Lidar is another technology that’s being leveraged for autonomous vehicles. Traditionally, lidar relies on firing rapid pulses of laser light and a sensor that measures the amount of time it takes for each pulse to bounce back. The system architectures for lidar modules can be quite varied as there are many ways to aim the laser and photodetectors. Some lidar systems require a spinning assembly for 360° viewing, some house the scanning portion in a solid package so that there are no external moving parts (but most of these still have internal moving mirrors), and some use beam steering and micro-mirrors to scan across the field of view. Again, materials are driving performance up and costs down. Traditional mechanical rotating Lidar systems are expensive and hard to scale down.
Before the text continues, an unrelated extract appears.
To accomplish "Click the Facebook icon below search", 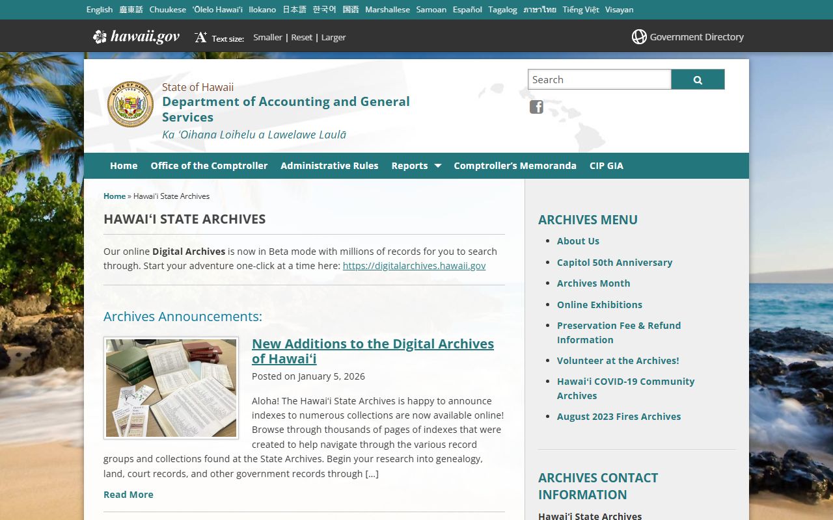I will pyautogui.click(x=536, y=107).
Solid-state MEMS-based technologies offer the promise of much lower cost as they can leverage CMOS infrastructure, higher reliability due to the lack of moving parts, and smaller system form factors. All of this with equivalent or superior HD sensing performance! As I’ve discussed in the past (link), this use case is just one of an already long list of applications enabled by MEMS and materials science & engineering at the micro/nanoscale.
Another area where materials innovation is expected to have an impact is on eye safety of lidar systems. The majority of lidar systems today operate at either 906 or 1060 nm wavelengths, and unfortunately these are not eye-safe at high power. This is because the human eye can focus and absorb these wavelengths (though we can’t actually “see” them). 1550 nm lasers however – which are not focused by the eye – can be operated at much higher power levels. This leads to improved resolution and frame-rates. The challenge is that the typical materials used in CMOS image sensors do not absorb light well in this regime. Exciting materials development work on strained superlattices of Group IV elements, quantum dot films, germanium photodetectors, and novel silicon surface treatments are pushing the envelope in IR image sensing and better lidar.
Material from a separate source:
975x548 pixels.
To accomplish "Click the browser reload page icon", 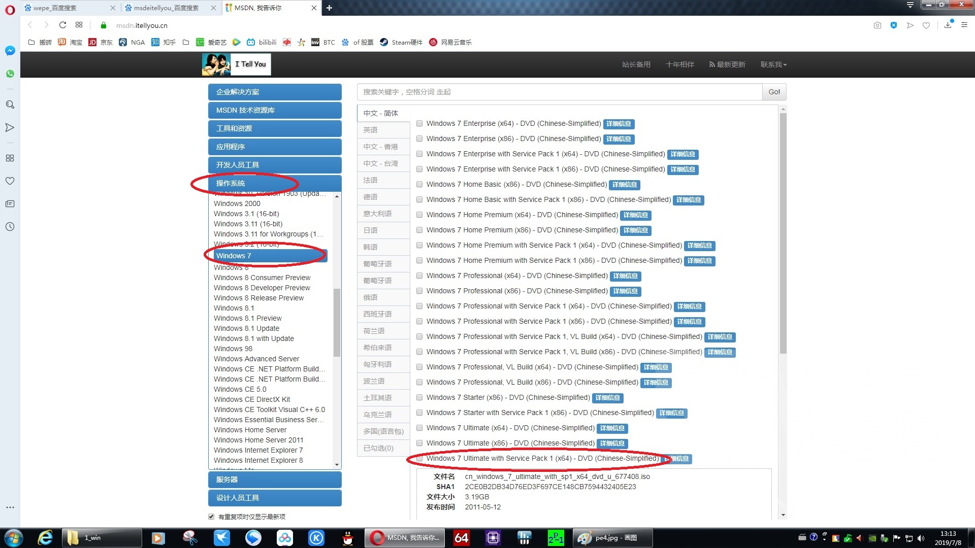I will click(x=62, y=25).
Autonomous driving is a problem worth solving. Thousands of lives could potentially be saved every year by preventing automotive fatalities cause by human error. Not to mention reducing traffic, congestion, and CO2 emissions. Plus, the market size is not immaterial here either. Industry observers estimate that the sensor market for autonomous cars will grow sevenfold from $3B in 2016 to $22B in 2026 (Yole Développement, October 2015).
Software relies on advanced materials to run so it definitely will rely on advanced materials to drive.